Dear Aunt Gabby,
I fell in love with a woman, and now, after dating her for about a year, I realize she is not a nice person. She is dishonest at work, gossips and lies about her “friends,” and is very sloppy. She drinks too much sometimes and drives home.
We are in our 40s and I am at a loss. I may not get another chance at love. What should I do?
—Looking for Love
So, you are old enough to have heard the Paul Simon song, “Fifty Ways to Leave your Lover.” Do that.
When we fall in love, the normal walls that keep people at bay fall down. You see only the good parts and ignore anything bad. Over time the walls build back up. Your sweetie didn’t just start today being dishonest, gossipy or DUI. You didn’t just notice today. You have been ignoring the red flags flapping in your face.
Sit her down and tell her that you have been noticing things that bother you. Tell her specifically what they are, unless she is screaming.
Begin sentences with, “I feel _________________.” Do not argue with her or take any bait or deals she may offer. Tell her you know she is not the right person. Expect her to be really angry and hurt. Behave yourself.
Then, drive off into the sunset. Do not answer the phone, letters, or emails. Do not go to your old haunts. Do not ask her friends how she is. Just stop. Move on.
Yes, you will be lonesome, bored, and sad. You may try talking yourself into settling for someone you don’t respect. Don’t do it. It would be mean to her, too.

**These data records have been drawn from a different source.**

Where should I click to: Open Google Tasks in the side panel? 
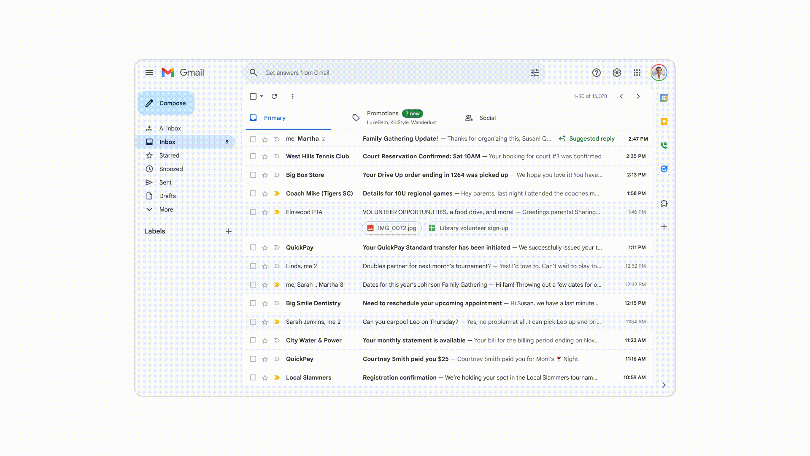(x=664, y=169)
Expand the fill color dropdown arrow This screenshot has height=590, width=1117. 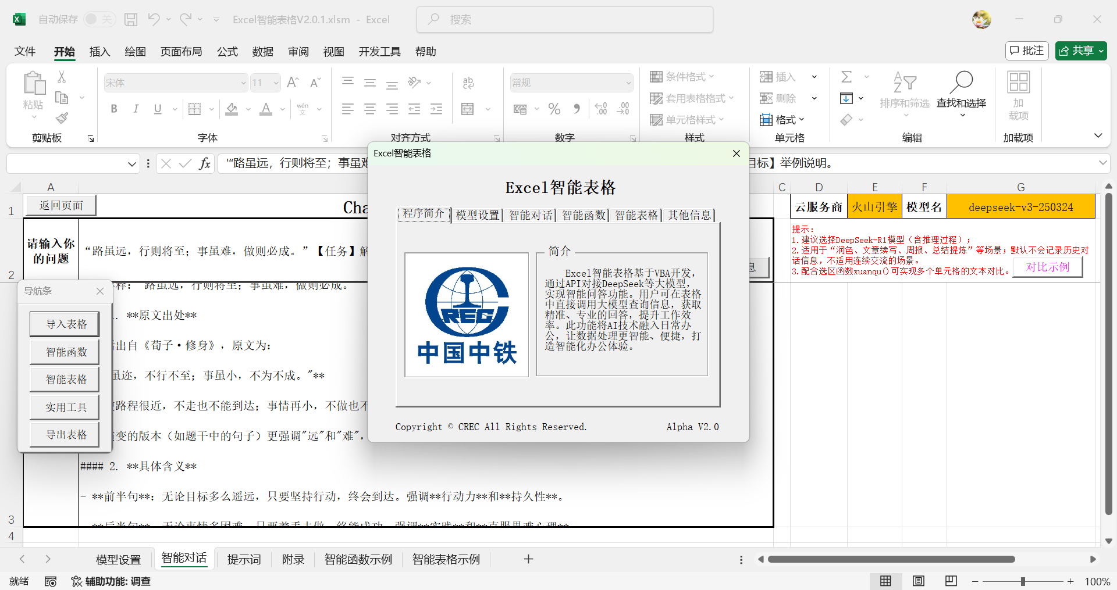point(247,109)
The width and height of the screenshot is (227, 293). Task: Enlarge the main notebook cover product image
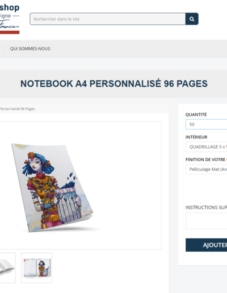coord(81,185)
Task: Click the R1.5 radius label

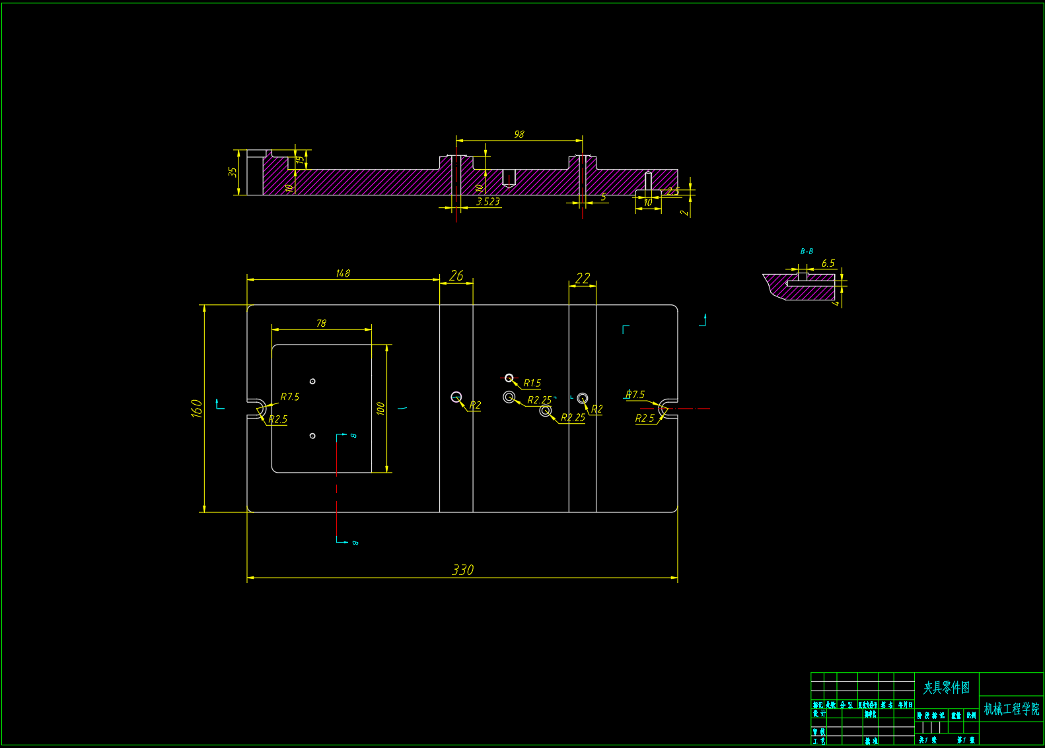Action: tap(532, 383)
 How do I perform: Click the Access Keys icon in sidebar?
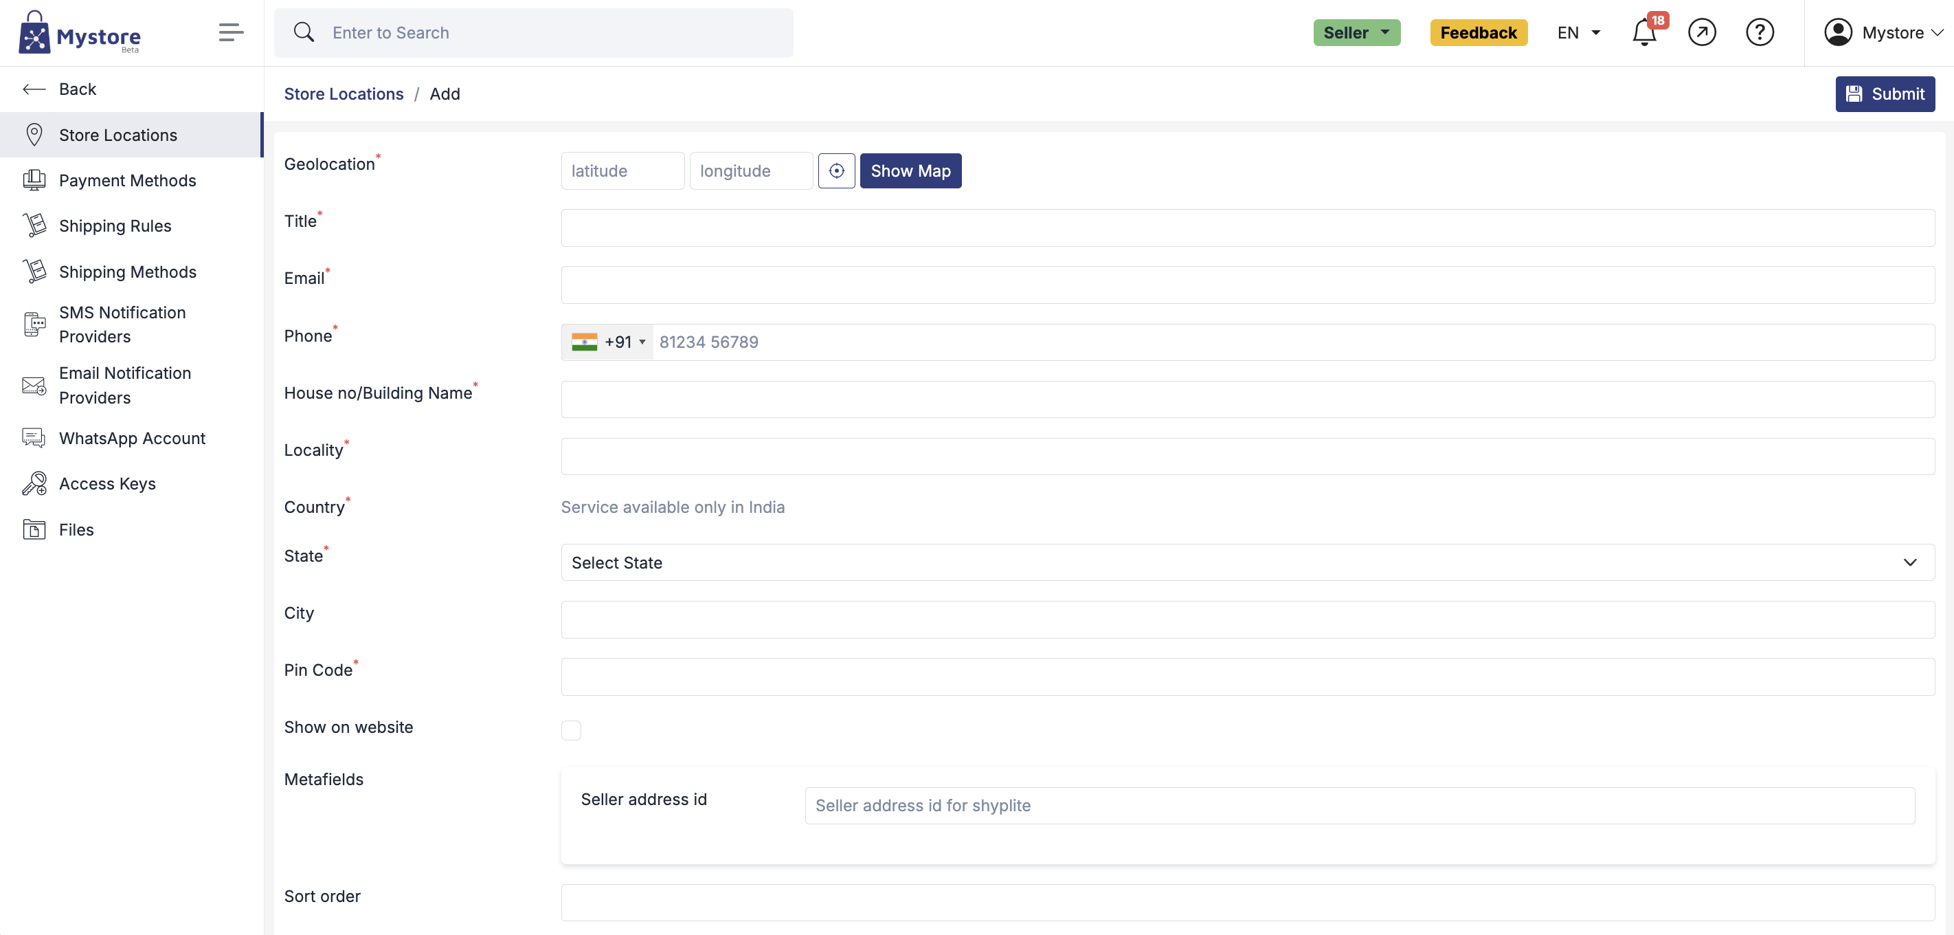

Do other things. Write in a journal how grateful you are for your new life. Stay sober so you don’t make a huge mistake. Date someone else. Go to the gym. Do not believe for a second that your love life is over.(I met the love of my life at age 54, and I was 61 when we got married.)
—Your Lovable Aunt Gabby
Dear Aunt Gabby,
At holiday time, my husband’s family takes a photo of all the brothers and sisters but insists that all the spouses not be included. The first time it happened, I thought it was rude, but after 16 years, I guess I’ve gotten used to it.
However, my daughter-in-law, Jane, new to the family, was hurt by this tradition and complained of “feeling inferior.”
Are we right to be offended? Is this rude or not? Thank you.
—Sign us, Not a Kodak Moment.
Of course, you are right to feel excluded. You are being excluded. You don’t feel like part of the family-and you are right.
While I understand that for “posterity’s sake,” the family might want a picture of “blood relatives,” exclusively for the holidays. It is a family holiday, after all. My family means sister, kids, grandchildren, uncles, sisters-in-laws, cousins, my cousin’s girlfriend, the dog, and even a cherished neighbor or two. It is not my job to decide who is in your family.
Now, tell me that in the past 16 years, you have asked to be included in family pictures with everyone in them. Tell me, if no one else took pictures, that you brought a camera with you and made shots of everyone yourself.
Do not tolerate being excluded! The bottom line is as former First Lady and diplomat, Eleanor Roosevelt, said: “No one can make you feel inferior without your consent.”